==== MATERIAL FOR THIS TASK ====
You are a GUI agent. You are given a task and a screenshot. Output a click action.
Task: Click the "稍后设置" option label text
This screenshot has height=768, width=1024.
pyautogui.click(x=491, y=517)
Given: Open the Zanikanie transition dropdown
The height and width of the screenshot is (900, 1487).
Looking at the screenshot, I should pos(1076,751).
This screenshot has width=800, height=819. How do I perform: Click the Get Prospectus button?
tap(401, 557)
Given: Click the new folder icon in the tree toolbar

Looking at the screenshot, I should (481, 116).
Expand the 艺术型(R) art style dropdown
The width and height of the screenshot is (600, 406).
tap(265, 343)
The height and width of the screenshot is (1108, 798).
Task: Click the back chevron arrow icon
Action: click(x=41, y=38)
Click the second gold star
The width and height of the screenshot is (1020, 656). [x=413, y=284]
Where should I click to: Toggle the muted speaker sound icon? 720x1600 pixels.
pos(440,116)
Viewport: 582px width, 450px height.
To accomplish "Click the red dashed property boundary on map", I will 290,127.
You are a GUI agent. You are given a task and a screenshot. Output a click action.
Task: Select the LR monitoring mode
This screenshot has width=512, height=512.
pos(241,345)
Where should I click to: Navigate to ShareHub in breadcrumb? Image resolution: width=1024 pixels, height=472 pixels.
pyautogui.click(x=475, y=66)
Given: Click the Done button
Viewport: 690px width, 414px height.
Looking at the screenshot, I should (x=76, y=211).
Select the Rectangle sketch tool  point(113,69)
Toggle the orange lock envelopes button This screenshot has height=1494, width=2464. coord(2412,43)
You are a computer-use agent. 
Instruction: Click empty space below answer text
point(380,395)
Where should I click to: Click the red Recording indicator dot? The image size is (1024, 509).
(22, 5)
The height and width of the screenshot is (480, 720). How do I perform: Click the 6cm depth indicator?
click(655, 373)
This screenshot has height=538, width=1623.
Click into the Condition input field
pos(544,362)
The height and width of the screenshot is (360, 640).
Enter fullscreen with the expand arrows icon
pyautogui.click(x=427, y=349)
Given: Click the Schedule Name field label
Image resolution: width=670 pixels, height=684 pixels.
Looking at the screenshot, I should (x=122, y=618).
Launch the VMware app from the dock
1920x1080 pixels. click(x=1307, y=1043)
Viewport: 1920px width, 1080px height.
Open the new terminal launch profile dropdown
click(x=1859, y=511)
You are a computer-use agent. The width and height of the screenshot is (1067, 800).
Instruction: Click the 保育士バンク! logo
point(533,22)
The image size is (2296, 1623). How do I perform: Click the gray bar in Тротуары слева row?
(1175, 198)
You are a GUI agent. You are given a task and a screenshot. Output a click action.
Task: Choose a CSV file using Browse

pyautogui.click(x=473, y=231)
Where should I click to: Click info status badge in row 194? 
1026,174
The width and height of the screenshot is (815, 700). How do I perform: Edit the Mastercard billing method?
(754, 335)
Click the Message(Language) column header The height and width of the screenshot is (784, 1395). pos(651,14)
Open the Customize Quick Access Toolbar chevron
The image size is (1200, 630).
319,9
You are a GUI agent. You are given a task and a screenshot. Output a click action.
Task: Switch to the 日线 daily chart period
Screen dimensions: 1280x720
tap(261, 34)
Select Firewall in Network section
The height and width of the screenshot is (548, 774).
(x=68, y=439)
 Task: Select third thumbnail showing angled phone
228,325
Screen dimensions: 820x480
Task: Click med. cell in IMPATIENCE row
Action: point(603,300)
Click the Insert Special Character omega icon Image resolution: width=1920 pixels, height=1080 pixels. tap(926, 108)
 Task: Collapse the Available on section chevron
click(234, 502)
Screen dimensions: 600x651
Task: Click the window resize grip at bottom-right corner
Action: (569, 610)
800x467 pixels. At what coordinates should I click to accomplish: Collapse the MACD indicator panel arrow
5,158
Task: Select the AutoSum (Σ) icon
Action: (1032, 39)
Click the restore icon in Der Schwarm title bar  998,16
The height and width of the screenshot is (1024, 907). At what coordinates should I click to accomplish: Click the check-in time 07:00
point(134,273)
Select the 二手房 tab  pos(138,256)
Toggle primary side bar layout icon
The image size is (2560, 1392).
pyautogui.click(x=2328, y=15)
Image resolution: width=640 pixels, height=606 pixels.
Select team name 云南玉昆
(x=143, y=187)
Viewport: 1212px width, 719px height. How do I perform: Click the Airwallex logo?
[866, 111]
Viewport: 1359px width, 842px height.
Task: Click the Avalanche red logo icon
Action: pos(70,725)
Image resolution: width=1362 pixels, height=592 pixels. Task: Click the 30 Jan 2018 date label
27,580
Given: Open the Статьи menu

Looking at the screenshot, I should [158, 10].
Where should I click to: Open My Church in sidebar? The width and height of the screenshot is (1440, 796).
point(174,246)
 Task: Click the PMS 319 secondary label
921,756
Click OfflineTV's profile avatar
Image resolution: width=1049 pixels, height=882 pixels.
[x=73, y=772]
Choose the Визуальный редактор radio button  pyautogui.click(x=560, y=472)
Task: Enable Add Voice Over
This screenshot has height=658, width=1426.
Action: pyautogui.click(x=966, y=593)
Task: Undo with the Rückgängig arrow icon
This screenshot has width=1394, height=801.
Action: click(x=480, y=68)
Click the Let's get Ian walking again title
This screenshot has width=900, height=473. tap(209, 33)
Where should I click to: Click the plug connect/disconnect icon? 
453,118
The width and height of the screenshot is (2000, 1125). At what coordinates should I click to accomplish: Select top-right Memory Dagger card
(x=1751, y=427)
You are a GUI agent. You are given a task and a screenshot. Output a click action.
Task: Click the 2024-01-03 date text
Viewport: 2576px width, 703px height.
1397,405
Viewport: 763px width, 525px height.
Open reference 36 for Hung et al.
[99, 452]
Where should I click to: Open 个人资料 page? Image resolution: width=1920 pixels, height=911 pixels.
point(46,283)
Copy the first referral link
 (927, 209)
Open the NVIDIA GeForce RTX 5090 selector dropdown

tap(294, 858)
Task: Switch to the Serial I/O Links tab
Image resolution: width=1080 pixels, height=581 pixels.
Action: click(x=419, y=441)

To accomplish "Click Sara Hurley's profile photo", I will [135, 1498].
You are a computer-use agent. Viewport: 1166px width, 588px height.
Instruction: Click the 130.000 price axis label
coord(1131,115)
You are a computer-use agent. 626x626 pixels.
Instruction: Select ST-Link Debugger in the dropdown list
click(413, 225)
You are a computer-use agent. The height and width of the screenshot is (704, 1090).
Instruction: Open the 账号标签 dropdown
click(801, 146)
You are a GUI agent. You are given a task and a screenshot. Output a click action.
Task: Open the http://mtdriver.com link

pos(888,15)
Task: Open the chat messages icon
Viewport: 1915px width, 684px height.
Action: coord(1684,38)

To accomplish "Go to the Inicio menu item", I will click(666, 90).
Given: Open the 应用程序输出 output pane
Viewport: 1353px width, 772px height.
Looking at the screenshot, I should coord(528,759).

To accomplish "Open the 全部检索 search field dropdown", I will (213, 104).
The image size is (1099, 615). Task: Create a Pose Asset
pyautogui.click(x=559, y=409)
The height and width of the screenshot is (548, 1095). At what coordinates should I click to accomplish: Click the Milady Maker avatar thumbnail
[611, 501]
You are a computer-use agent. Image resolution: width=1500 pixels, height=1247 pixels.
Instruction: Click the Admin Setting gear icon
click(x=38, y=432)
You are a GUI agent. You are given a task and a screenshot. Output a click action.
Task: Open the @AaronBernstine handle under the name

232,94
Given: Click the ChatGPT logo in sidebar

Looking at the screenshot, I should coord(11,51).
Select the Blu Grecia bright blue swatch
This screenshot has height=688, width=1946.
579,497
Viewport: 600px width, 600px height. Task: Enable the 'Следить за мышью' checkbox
====
TASK PROMPT | Could you write out all of the lines above again, word for word, with nothing changed?

RESULT OF THIS TASK |
You are a GUI agent. You are given a task and a screenshot. Output a click action.
Task: Click the "稍后设置" option label text
This screenshot has height=768, width=1024.
pyautogui.click(x=491, y=517)
Given: Open the Zanikanie transition dropdown
The height and width of the screenshot is (900, 1487).
Looking at the screenshot, I should pos(1076,751).
This screenshot has width=800, height=819. How do I perform: Click the Get Prospectus button?
tap(401, 557)
Given: Click the new folder icon in the tree toolbar

Looking at the screenshot, I should (481, 116).
Expand the 艺术型(R) art style dropdown
The width and height of the screenshot is (600, 406).
tap(265, 343)
The height and width of the screenshot is (1108, 798).
Task: Click the back chevron arrow icon
Action: click(x=41, y=38)
Click the second gold star
The width and height of the screenshot is (1020, 656). [x=413, y=284]
Where should I click to: Toggle the muted speaker sound icon? 720x1600 pixels.
pos(440,116)
Viewport: 582px width, 450px height.
To accomplish "Click the red dashed property boundary on map", I will 290,127.
You are a GUI agent. You are given a task and a screenshot. Output a click action.
Task: Select the LR monitoring mode
This screenshot has width=512, height=512.
pos(241,345)
Where should I click to: Navigate to ShareHub in breadcrumb? Image resolution: width=1024 pixels, height=472 pixels.
pyautogui.click(x=475, y=66)
Given: Click the Done button
Viewport: 690px width, 414px height.
Looking at the screenshot, I should (x=76, y=211).
Select the Rectangle sketch tool  point(113,69)
Toggle the orange lock envelopes button This screenshot has height=1494, width=2464. coord(2412,43)
You are a computer-use agent. 
Instruction: Click empty space below answer text
point(380,395)
Where should I click to: Click the red Recording indicator dot? The image size is (1024, 509).
(22, 5)
The height and width of the screenshot is (480, 720). How do I perform: Click the 6cm depth indicator?
click(655, 373)
This screenshot has height=538, width=1623.
Click into the Condition input field
pos(544,362)
The height and width of the screenshot is (360, 640).
Enter fullscreen with the expand arrows icon
pyautogui.click(x=427, y=349)
Given: Click the Schedule Name field label
Image resolution: width=670 pixels, height=684 pixels.
Looking at the screenshot, I should (x=122, y=618).
Launch the VMware app from the dock
1920x1080 pixels. click(x=1307, y=1043)
Viewport: 1920px width, 1080px height.
Open the new terminal launch profile dropdown
click(x=1859, y=511)
You are a computer-use agent. The width and height of the screenshot is (1067, 800).
Instruction: Click the 保育士バンク! logo
point(533,22)
The image size is (2296, 1623). How do I perform: Click the gray bar in Тротуары слева row?
(1175, 198)
You are a GUI agent. You are given a task and a screenshot. Output a click action.
Task: Choose a CSV file using Browse

pyautogui.click(x=473, y=231)
Where should I click to: Click info status badge in row 194? 
1026,174
The width and height of the screenshot is (815, 700). How do I perform: Edit the Mastercard billing method?
(754, 335)
Click the Message(Language) column header The height and width of the screenshot is (784, 1395). pos(651,14)
Open the Customize Quick Access Toolbar chevron
The image size is (1200, 630).
319,9
You are a GUI agent. You are given a task and a screenshot. Output a click action.
Task: Switch to the 日线 daily chart period
Screen dimensions: 1280x720
tap(261, 34)
Select Firewall in Network section
The height and width of the screenshot is (548, 774).
(x=68, y=439)
 Task: Select third thumbnail showing angled phone
228,325
Screen dimensions: 820x480
Task: Click med. cell in IMPATIENCE row
Action: point(603,300)
Click the Insert Special Character omega icon Image resolution: width=1920 pixels, height=1080 pixels. tap(926, 108)
 Task: Collapse the Available on section chevron
click(234, 502)
Screen dimensions: 600x651
Task: Click the window resize grip at bottom-right corner
Action: (569, 610)
800x467 pixels. At what coordinates should I click to accomplish: Collapse the MACD indicator panel arrow
5,158
Task: Select the AutoSum (Σ) icon
Action: (1032, 39)
Click the restore icon in Der Schwarm title bar  998,16
The height and width of the screenshot is (1024, 907). At what coordinates should I click to accomplish: Click the check-in time 07:00
point(134,273)
Select the 二手房 tab  pos(138,256)
Toggle primary side bar layout icon
The image size is (2560, 1392).
pyautogui.click(x=2328, y=15)
Image resolution: width=640 pixels, height=606 pixels.
Select team name 云南玉昆
(x=143, y=187)
Viewport: 1212px width, 719px height. How do I perform: Click the Airwallex logo?
[866, 111]
Viewport: 1359px width, 842px height.
Task: Click the Avalanche red logo icon
Action: pos(70,725)
Image resolution: width=1362 pixels, height=592 pixels. Task: Click the 30 Jan 2018 date label
27,580
Given: Open the Статьи menu

Looking at the screenshot, I should [158, 10].
Where should I click to: Open My Church in sidebar? The width and height of the screenshot is (1440, 796).
point(174,246)
 Task: Click the PMS 319 secondary label
921,756
Click OfflineTV's profile avatar
Image resolution: width=1049 pixels, height=882 pixels.
[x=73, y=772]
Choose the Визуальный редактор radio button  pyautogui.click(x=560, y=472)
Task: Enable Add Voice Over
This screenshot has height=658, width=1426.
Action: pyautogui.click(x=966, y=593)
Task: Undo with the Rückgängig arrow icon
This screenshot has width=1394, height=801.
Action: click(x=480, y=68)
Click the Let's get Ian walking again title
This screenshot has width=900, height=473. tap(209, 33)
Where should I click to: Click the plug connect/disconnect icon? 
453,118
The width and height of the screenshot is (2000, 1125). At what coordinates should I click to accomplish: Select top-right Memory Dagger card
(x=1751, y=427)
You are a GUI agent. You are given a task and a screenshot. Output a click action.
Task: Click the 2024-01-03 date text
Viewport: 2576px width, 703px height.
1397,405
Viewport: 763px width, 525px height.
Open reference 36 for Hung et al.
[99, 452]
Where should I click to: Open 个人资料 page? Image resolution: width=1920 pixels, height=911 pixels.
point(46,283)
Copy the first referral link
 (927, 209)
Open the NVIDIA GeForce RTX 5090 selector dropdown

tap(294, 858)
Task: Switch to the Serial I/O Links tab
Image resolution: width=1080 pixels, height=581 pixels.
Action: click(x=419, y=441)

To accomplish "Click Sara Hurley's profile photo", I will [135, 1498].
You are a computer-use agent. Viewport: 1166px width, 588px height.
Instruction: Click the 130.000 price axis label
coord(1131,115)
You are a computer-use agent. 626x626 pixels.
Instruction: Select ST-Link Debugger in the dropdown list
click(413, 225)
You are a computer-use agent. The height and width of the screenshot is (704, 1090).
Instruction: Open the 账号标签 dropdown
click(801, 146)
You are a GUI agent. You are given a task and a screenshot. Output a click action.
Task: Open the http://mtdriver.com link

pos(888,15)
Task: Open the chat messages icon
Viewport: 1915px width, 684px height.
Action: coord(1684,38)

To accomplish "Go to the Inicio menu item", I will click(666, 90).
Given: Open the 应用程序输出 output pane
Viewport: 1353px width, 772px height.
Looking at the screenshot, I should coord(528,759).

To accomplish "Open the 全部检索 search field dropdown", I will (213, 104).
The image size is (1099, 615). Task: Create a Pose Asset
pyautogui.click(x=559, y=409)
The height and width of the screenshot is (548, 1095). At what coordinates should I click to accomplish: Click the Milady Maker avatar thumbnail
[611, 501]
You are a computer-use agent. Image resolution: width=1500 pixels, height=1247 pixels.
Instruction: Click the Admin Setting gear icon
click(x=38, y=432)
You are a GUI agent. You are given a task and a screenshot. Output a click action.
Task: Open the @AaronBernstine handle under the name

232,94
Given: Click the ChatGPT logo in sidebar

Looking at the screenshot, I should coord(11,51).
Select the Blu Grecia bright blue swatch
This screenshot has height=688, width=1946.
579,497
Viewport: 600px width, 600px height. Task: Enable the 'Следить за мышью' checkbox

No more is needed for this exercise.